There are, as it turns out, two ways to improve your team's run differential. One, the traditional method of Sox teams from time immemorial, is to hire as many mashers as possible, thus increasing your runs scored and clubbing the opposition into a pasty substance. The other is to reduce the number of runs you allow. Admittedly, this is the recourse of (ugh) National League teams, and is equivalent in the eyes of the Boston sports media to moving to P-Town and opening a bed and breakfast. But it's also effective. For proof, ask the 2008 Rays. Or even last year's Mariners and Giants, who both damn near made the playoffs despite lineups that would have had trouble outhitting most American Legion squads.
And man, oh man, will the 2010 Red Sox prevent runs. Their pitching staff's got three of the top ten starters in the AL, and their 4 and 5 guys would each have a legit shot at the #1 spot on about ten major-league clubs. The bullpen should be solid, and is anchored by a dude who, though gleefully, batshit insane, is probably the best closer alive.

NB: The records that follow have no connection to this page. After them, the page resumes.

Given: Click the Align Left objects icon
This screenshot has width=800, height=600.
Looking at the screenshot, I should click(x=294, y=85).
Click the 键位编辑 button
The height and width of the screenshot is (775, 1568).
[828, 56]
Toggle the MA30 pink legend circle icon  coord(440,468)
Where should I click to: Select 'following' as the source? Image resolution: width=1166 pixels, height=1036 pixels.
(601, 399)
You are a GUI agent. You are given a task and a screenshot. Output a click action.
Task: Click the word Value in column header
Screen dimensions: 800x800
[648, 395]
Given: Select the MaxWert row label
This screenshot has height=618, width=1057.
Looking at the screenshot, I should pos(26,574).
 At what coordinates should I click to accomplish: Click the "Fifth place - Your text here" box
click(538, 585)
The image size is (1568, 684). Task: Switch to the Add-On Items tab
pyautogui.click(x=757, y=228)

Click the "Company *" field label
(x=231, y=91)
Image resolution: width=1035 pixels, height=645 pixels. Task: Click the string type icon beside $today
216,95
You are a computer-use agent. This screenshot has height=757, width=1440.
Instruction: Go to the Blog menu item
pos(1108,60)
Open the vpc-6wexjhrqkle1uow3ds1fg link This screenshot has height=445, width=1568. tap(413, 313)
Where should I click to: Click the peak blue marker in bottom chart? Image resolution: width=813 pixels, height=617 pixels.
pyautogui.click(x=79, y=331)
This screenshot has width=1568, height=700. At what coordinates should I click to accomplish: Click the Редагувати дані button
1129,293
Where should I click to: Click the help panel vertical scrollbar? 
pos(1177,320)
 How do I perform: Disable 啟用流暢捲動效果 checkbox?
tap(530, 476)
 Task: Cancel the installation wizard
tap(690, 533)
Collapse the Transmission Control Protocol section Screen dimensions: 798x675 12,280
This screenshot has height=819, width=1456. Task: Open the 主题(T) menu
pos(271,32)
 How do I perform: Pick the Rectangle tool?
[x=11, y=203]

And every single fielder on the team, as opposed to last year's "please God, don't hit it to the left side" club, can be described as somewhere between "above-average"(Scutaro, Ellsbury) and "best to ever play the position"(Beltre, maybe Cameron) defensively. Leather will be flashed at Fenway this year, which is a new and intriguing concept. I still remember being in the grandstand in 2003 and participating in a half-sarcastic standing ovation when Manny Ramirez made a running catch on a routine liner.

So the Sox look to hold their opponents to very few runs this coming year. But what about the offense? How will the Sox, those under-30 HR-hitting weaklings, ever plate enough runners to take advantage of their potentially scary-brilliant pitching and defense?
Partly, of course, with their BP-projected .360 OBP. And, perhaps, the fact that 6 of the Sox' projected starters have a pretty good shot at hitting 20+ HR. And the three who haven't done that at some point in their career are an absolute base-stealing monster, an MVP 2B who's also the player that everyone seems to think David Eckstein was (i.e. short, scrappy, and awesome at baseball), and Marco Scutaro. Who knows how to draw a walk and will be batting 9th anyway. These guys are going to wear out a lot of starters, and pound on a lot of bullpens. And this is without factoring in the benefits of seeing the Monster in left 81 times a year.

The thing that really grates on me, though? Not the implication that defense doesn't count, nor the complete panning of the Sox offense because none of their above-average to awesome hitters hit over 30 home runs last year (Ortiz hit 28, Youk hit 27. Beltre and Cameron have both hit over 30 in their career, and we all remember Papi's glory days. Those limp-batted wusses.).
No, it's that writers of Shaughnessy's type (I bet even Dan himself, but I'm too tired to hunt all over teh Google for the right link tonight) were the ones who used to praise the late 90's Yankees for being a TEAM, not centered around a single superstar. And their proof of this was always that no member of those NY squads hit over 35 HR. But hey, maybe there's some quirk of baseball that makes deep lineups where everyone puts up a .290/.360/.460 only work in the Bronx. It is a funny game.